Так получилось, что этот мир деревни наложился, с одной стороны, на мир моих снов, с другой – на мир мертвых. То, что вы там видите, это не шарж на русскую деревню, а личное переживание.
О жанре «мистической утопии»
— Определить жанр сериала «Топи» довольно сложно, он меняется от серии к серии. Вы предложили для сериала необычное определение — «мистическая утопия». Что это такое, почему именно это название?
— Знаете, если я начну объяснять – это будет самый адский спойлер! В итоге, когда вы закончите просмотр всех семи серий, вы поймете, почему это мистическая утопия.
Сначала смотрите это как триллер, потом – как такой психоделический bad trip-триллер. А потом смотрите, как хотите.
У нас действительно получилась мультижанровая история. От чистого жанра [все] давно утомились. Конечно, с одной стороны это легко: зритель знает, чего ждать. Когда он в целом получает качественное, с небольшими сюрпризами, исполнение своих ожиданий – он доволен. Когда ты эти ожидания обманываешь, ты идешь на серьезный риск.
Можно зрителя удивить приятно, он тогда скажет: ах, ничего себе, как вы, черти, меня поразили. Но он может остаться в замешательстве, совершенно этой историей недовольным, ждал одного – получил другого.
У нас проект авторский, он не совсем форматный, и я думаю, что не стоит подходить к нему с тем же штангенциркулем, которым замеряются четко жанровые продукты.
О героях и самом подходящем злодее для «Топей»
— Если бы вам сказали: выберите одного фольклорного русского персонажа, вот Баба Яга, например, Кощей, Леший — кого бы вы поместили в эту реальность, чтобы испытать своих героев?
— Баба Яга – это же, в принципе, образ смерти, и Кощей тоже. Русские сказки пугают человека прежде всего смертью и путешествием. Баба Яга забирает людей и отвозит их в смерть, а Кощей – нежить, которая не умирает до конца и возвращается с того света; формально оно является живым, но по факту изнутри отмерло и умерло.
Думаю, эмоциональный герой наш – Кощей, нечто, что отказывается считаться с вызовами времени и остается вечно живым с виду. Ты можешь сохранять вечную оболочку свою достаточно моложавой, но внутри она отмирает.
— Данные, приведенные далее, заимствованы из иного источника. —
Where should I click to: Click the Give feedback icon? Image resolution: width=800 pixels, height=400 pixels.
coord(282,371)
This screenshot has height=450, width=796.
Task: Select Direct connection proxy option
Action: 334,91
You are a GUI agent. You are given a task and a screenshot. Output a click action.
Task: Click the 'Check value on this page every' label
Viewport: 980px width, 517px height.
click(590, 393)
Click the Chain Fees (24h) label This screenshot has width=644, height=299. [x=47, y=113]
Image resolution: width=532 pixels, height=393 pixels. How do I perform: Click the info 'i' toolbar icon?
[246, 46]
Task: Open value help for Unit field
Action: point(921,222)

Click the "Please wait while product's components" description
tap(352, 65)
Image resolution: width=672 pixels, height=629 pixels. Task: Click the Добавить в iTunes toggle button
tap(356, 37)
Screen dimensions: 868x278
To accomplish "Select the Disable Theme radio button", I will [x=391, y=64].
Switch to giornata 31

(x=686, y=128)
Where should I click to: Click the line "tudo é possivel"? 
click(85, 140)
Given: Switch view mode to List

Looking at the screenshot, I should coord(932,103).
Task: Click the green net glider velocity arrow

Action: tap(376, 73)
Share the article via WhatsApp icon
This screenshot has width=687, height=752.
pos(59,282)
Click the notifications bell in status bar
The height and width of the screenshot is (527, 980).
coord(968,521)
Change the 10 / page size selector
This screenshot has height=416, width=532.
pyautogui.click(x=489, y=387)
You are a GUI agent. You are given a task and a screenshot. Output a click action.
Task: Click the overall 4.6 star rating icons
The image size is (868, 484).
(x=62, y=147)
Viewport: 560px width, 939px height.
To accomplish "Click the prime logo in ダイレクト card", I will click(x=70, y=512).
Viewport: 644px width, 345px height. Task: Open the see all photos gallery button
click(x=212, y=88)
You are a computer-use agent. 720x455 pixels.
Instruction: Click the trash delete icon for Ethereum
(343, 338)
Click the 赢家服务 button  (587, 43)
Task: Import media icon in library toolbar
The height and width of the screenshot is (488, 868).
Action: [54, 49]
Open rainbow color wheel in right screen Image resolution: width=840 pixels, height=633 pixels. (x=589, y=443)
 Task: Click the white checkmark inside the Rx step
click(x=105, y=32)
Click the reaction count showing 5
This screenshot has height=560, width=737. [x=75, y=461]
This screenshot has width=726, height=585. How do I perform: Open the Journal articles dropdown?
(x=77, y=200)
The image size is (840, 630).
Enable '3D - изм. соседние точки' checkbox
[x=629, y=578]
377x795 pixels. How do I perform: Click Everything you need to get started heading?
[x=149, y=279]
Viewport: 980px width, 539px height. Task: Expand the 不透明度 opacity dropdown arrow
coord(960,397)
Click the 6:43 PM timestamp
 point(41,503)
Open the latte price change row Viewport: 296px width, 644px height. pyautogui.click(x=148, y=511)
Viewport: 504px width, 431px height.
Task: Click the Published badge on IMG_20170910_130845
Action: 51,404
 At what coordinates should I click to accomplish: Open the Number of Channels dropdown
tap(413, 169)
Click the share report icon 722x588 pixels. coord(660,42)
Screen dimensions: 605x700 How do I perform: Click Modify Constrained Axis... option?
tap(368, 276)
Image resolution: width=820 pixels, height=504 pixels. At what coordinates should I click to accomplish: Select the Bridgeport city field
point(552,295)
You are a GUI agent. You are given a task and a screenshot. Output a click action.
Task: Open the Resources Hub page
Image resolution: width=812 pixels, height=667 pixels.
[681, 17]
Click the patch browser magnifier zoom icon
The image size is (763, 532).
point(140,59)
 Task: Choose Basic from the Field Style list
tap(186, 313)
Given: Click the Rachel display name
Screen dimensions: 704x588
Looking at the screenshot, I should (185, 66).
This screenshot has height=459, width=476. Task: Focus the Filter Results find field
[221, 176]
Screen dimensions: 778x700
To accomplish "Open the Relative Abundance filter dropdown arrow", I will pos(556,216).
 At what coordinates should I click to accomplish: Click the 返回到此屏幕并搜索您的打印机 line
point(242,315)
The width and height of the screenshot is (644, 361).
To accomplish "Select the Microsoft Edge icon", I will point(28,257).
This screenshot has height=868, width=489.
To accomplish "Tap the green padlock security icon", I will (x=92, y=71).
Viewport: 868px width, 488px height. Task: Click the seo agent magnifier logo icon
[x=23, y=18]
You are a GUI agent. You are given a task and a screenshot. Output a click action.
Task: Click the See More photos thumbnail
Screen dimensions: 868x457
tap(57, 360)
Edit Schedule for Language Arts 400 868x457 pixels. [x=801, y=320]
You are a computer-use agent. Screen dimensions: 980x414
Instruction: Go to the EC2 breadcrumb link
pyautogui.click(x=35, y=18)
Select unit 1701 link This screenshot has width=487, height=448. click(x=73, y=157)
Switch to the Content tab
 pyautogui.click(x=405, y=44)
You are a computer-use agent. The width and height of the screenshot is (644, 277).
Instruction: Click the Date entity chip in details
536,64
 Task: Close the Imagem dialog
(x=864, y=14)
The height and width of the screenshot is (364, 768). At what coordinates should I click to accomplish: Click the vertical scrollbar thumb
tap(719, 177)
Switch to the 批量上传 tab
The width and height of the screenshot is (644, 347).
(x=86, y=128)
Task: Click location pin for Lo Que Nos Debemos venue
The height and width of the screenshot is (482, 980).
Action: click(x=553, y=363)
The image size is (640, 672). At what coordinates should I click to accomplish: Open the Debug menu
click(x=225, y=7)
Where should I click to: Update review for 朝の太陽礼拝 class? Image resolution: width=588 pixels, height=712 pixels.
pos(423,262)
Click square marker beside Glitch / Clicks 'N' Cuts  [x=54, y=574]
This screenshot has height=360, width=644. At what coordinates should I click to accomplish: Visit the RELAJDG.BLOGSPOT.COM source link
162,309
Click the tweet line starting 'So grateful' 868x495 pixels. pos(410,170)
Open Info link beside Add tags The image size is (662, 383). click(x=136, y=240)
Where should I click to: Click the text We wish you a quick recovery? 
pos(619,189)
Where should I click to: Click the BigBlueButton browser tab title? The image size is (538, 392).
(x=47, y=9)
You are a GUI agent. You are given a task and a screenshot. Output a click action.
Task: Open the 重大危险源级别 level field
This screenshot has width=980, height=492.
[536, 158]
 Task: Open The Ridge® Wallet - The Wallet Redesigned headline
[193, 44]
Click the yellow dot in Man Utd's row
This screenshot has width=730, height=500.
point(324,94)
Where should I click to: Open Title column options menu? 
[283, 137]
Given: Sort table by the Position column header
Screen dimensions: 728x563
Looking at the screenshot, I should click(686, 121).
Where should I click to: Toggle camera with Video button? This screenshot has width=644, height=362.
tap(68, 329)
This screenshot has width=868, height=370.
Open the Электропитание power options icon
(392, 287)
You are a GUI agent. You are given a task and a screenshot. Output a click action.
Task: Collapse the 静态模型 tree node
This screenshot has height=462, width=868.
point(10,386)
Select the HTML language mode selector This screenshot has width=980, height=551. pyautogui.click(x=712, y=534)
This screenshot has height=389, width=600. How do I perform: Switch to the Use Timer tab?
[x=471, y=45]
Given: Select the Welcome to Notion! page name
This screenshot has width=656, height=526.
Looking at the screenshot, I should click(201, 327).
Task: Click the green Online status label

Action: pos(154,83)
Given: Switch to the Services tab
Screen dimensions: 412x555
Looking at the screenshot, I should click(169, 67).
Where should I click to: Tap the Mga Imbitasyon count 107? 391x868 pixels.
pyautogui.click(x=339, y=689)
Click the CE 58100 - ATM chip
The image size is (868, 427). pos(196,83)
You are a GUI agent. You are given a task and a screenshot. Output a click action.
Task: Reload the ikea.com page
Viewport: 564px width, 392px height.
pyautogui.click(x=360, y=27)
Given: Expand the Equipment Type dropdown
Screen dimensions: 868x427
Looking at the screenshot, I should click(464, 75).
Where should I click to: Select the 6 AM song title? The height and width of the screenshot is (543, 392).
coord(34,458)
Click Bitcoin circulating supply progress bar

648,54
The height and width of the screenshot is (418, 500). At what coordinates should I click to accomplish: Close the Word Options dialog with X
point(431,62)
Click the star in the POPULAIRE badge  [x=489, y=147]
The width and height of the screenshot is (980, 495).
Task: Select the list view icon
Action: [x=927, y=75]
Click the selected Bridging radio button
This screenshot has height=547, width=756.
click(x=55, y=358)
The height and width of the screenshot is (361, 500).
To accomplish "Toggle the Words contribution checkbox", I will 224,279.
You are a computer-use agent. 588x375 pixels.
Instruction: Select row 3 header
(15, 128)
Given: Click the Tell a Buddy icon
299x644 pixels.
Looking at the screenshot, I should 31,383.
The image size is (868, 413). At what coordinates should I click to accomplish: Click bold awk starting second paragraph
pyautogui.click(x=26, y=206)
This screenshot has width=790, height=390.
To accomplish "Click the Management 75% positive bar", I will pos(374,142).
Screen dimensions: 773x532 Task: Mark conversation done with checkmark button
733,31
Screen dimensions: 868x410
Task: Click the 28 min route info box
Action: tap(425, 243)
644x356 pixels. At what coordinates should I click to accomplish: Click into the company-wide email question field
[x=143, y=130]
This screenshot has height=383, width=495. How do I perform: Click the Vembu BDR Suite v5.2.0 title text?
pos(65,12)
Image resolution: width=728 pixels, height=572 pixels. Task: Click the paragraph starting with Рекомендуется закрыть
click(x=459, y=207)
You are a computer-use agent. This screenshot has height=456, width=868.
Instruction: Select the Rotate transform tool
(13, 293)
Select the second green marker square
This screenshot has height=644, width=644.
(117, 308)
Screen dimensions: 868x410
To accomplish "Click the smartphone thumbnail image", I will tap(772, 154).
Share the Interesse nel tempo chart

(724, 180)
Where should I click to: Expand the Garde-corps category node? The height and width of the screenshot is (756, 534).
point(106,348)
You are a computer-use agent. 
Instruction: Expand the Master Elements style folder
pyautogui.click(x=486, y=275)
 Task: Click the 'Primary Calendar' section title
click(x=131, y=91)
Мне лично захотелось какого-то еще своего создать злодея. И я его придумал. Может быть, правда, и не будет там никакого Хозяина! Есть масса вещей, которые начинаются с одного, а приводят к совершенно другому.(смеется) Маньяк, это маньяк.
— В «Топях» видно, что герои откровенно бегут от своих проблем – некая форма эскапизма. Сериал их за это как-то наказывает?
— Это многоярусная история. Один из ярусов, разумеется, связан с побегом от собственных страхов и демонов. С другой стороны, та глубинка, в которую они отправляются – совершенно необязательно глубинка российская, это может быть и глубинка подсознания.
Тот внутренний туризм, который мы предлагаем зрителям, может быть и внутрь себя. Но далеко ли можно от себя убежать? Конечно, если брать психологическое и экзистенциальное, вопрос в той степени отваги, которую ты готов проявить в разговоре с самим собой.